======== TEXTO PROPORCIONADO ========

Es probable que estos factores «internos» influyan mucho más a la hora de dar forma a la distribución del voto en Venezuela que la política de confrontación agresiva adoptada por Washington. Sin embargo, si la oposición pro-estadounidense aumenta de forma sustancial su presencia legislativa en las elecciones del 26 de septiembre (hasta superar un tercio de los miembros del Congreso), tratará de bloquear los cambios sociales y las políticas de estímulo económico. Estados Unidos redoblará sus esfuerzos para presionar a Venezuela con el fin de que desvíe recursos hacia asuntos de seguridad con el fin de mermar los gastos socioeconómicos que sustentan el apoyo del 60 por ciento más pobre de la población venezolana.

Hasta el momento, la política de la Casa Blanca basada en una mayor militarización y prácticamente ninguna iniciativa económica novedosa ha sido un fracaso. Ha animado a los países latinoamericanos más extensos a acrecentar su integración económica, como atestiguan los nuevos acuerdos aduaneros y arancelarios adoptados en la reunión de MERCOSUR de principios de agosto de este año. No ha supuesto la disminución de las hostilidades entre Estados Unidos y los países de ALBA. No ha aumentado la influencia de Estados Unidos. En cambio, América Latina ha avanzado en la consolidación de una organización política regional nueva, UNASUR (que excluye a Estados Unidos), bajando de categoría a la Organización de Estados Americanos, a la que Estados Unidos emplea para impulsar sus planes. Las únicas luces que brillan a lo lejos, por ironías del destino, proceden de los procesos electorales internos. El candidato derechista José Serra está realizando una carrera firme para las próximas elecciones presidenciales brasileñas. En Argentina, Paraguay y Bolivia, la derecha pro-estadounidense se está reagrupando con la esperanza de regresar al poder.

======== EXTRACTOS DEL LISTADO ========

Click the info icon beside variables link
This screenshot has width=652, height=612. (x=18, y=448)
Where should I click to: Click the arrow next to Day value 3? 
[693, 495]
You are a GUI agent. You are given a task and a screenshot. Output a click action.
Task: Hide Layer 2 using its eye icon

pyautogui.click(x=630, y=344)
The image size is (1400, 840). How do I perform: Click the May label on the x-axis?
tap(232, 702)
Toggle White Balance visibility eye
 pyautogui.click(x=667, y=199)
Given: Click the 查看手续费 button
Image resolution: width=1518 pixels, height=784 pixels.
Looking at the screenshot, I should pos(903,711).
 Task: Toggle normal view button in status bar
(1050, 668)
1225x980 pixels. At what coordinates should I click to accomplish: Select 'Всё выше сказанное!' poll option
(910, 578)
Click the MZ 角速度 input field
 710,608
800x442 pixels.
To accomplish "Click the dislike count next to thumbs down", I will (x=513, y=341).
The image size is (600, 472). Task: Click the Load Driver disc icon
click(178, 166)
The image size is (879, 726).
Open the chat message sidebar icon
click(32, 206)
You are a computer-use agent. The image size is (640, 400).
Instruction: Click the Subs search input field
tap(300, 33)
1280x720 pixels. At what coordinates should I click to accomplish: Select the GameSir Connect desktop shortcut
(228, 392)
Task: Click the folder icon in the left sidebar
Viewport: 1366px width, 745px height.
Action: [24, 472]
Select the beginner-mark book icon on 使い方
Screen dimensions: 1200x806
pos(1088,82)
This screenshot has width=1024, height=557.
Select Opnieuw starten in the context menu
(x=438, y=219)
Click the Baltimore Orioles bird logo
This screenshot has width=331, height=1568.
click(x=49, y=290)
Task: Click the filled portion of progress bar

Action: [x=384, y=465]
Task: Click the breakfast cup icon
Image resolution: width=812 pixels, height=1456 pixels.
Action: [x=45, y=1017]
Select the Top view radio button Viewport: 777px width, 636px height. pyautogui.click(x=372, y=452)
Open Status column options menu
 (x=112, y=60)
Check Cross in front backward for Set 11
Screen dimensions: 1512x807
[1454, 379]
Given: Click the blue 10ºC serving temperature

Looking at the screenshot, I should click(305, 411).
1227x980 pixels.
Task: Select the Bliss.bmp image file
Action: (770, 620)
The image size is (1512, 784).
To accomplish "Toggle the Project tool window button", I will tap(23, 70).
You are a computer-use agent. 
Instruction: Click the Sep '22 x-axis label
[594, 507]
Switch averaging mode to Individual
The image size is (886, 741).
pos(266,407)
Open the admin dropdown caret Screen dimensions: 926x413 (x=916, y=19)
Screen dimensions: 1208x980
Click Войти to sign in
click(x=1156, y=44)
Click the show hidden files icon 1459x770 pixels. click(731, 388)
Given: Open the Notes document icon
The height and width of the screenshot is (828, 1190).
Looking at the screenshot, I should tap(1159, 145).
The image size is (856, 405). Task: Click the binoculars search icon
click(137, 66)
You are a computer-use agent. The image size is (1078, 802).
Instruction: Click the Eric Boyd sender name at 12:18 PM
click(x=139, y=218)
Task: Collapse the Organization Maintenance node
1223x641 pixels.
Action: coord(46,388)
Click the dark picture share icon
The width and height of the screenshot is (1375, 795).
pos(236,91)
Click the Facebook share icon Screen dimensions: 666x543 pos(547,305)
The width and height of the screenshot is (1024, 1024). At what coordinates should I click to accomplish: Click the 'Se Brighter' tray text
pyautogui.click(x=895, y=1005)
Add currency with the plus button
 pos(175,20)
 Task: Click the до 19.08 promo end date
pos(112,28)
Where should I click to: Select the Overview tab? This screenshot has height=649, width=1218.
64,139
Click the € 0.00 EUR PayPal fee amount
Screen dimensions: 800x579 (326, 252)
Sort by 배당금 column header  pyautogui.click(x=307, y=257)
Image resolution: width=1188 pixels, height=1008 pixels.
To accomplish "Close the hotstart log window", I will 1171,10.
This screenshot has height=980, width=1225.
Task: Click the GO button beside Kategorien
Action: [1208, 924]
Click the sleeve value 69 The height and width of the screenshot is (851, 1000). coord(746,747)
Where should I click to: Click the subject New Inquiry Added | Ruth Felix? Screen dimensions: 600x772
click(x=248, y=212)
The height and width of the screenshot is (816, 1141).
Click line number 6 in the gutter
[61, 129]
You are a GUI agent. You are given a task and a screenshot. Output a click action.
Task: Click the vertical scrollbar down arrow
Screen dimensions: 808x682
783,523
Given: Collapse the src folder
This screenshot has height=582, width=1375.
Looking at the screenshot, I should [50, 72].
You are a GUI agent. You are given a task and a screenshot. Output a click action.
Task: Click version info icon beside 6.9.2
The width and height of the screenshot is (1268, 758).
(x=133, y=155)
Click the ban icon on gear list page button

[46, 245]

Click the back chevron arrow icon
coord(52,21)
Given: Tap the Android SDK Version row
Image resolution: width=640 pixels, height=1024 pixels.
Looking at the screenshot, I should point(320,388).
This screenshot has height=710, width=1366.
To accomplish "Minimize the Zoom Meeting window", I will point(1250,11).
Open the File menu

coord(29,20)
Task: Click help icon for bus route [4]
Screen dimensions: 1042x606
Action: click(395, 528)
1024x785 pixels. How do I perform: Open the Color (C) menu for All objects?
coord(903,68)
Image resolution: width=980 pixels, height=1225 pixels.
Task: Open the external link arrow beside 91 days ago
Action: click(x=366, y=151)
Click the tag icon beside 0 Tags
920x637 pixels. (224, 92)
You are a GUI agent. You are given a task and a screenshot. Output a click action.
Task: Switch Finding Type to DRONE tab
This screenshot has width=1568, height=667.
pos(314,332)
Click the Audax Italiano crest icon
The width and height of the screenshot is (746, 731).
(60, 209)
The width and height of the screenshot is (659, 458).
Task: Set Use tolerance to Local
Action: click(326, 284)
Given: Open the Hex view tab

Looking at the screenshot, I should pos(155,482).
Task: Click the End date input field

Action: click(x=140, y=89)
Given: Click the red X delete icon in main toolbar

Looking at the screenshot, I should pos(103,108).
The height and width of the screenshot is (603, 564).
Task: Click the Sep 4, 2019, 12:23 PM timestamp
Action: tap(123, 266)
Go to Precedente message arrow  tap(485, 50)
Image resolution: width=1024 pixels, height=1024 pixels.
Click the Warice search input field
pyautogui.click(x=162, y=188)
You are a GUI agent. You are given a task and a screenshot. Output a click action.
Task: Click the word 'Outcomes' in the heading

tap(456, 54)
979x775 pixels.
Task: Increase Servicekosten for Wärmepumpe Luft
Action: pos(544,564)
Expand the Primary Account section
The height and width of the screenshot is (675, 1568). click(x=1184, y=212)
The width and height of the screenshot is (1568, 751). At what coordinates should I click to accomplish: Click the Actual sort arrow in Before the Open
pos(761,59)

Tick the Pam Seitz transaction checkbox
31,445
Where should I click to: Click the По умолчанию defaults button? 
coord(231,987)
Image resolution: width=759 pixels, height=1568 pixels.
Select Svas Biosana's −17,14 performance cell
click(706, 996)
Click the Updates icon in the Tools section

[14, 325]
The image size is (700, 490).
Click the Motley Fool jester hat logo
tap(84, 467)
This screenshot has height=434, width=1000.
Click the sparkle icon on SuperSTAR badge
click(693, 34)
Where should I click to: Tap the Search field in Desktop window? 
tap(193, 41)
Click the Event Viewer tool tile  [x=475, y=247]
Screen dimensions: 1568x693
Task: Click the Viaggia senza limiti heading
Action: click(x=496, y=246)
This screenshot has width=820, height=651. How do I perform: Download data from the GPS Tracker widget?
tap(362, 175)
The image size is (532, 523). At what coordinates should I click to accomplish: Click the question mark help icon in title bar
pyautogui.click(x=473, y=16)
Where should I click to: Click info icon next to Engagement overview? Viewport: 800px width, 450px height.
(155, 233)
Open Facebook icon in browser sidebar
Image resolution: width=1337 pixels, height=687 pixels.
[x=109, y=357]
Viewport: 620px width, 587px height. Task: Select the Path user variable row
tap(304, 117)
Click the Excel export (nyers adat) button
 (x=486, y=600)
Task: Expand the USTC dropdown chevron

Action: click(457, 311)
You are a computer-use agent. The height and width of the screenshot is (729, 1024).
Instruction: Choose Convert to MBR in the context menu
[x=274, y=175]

========

* [ENUNCIADO DE LA TAREA] Prolonga el texto sobre la política de Estados Unidos hacia Venezuela y América Latina a partir de su última oración.

* [RESPUESTA]
Lo que Washington no logra comprender es que en todo el espectro político que comprende desde la izquierda hasta el centro-derecha, a los dirigentes políticos les espanta el impulso y el fomento estadounidense de la alternativa militar, y se oponen a que constituya el elemento central de la política. Prácticamente todos los líderes políticos tienen recuerdos desagradables del exilio y la persecución del ciclo anterior de regímenes militares respaldados por Estados Unidos. El autoproclamado alcance territorial del Ejército estadounidense, que opera desde sus siete bases en Colombia, ha ensanchado la brecha existente entre los regímenes democráticos centristas y de centro izquierda y la Casa Blanca de Obama. En otras palabras: América Latina percibe la agresión militar estadounidense hacia Venezuela como un «primer paso» en dirección sur para llegar también a sus países. Junto al impulso hacia una mayor independencia política y la diversificación de los mercados, eso ha debilitado las tentativas diplomáticas y políticas de Washington de aislar a Venezuela.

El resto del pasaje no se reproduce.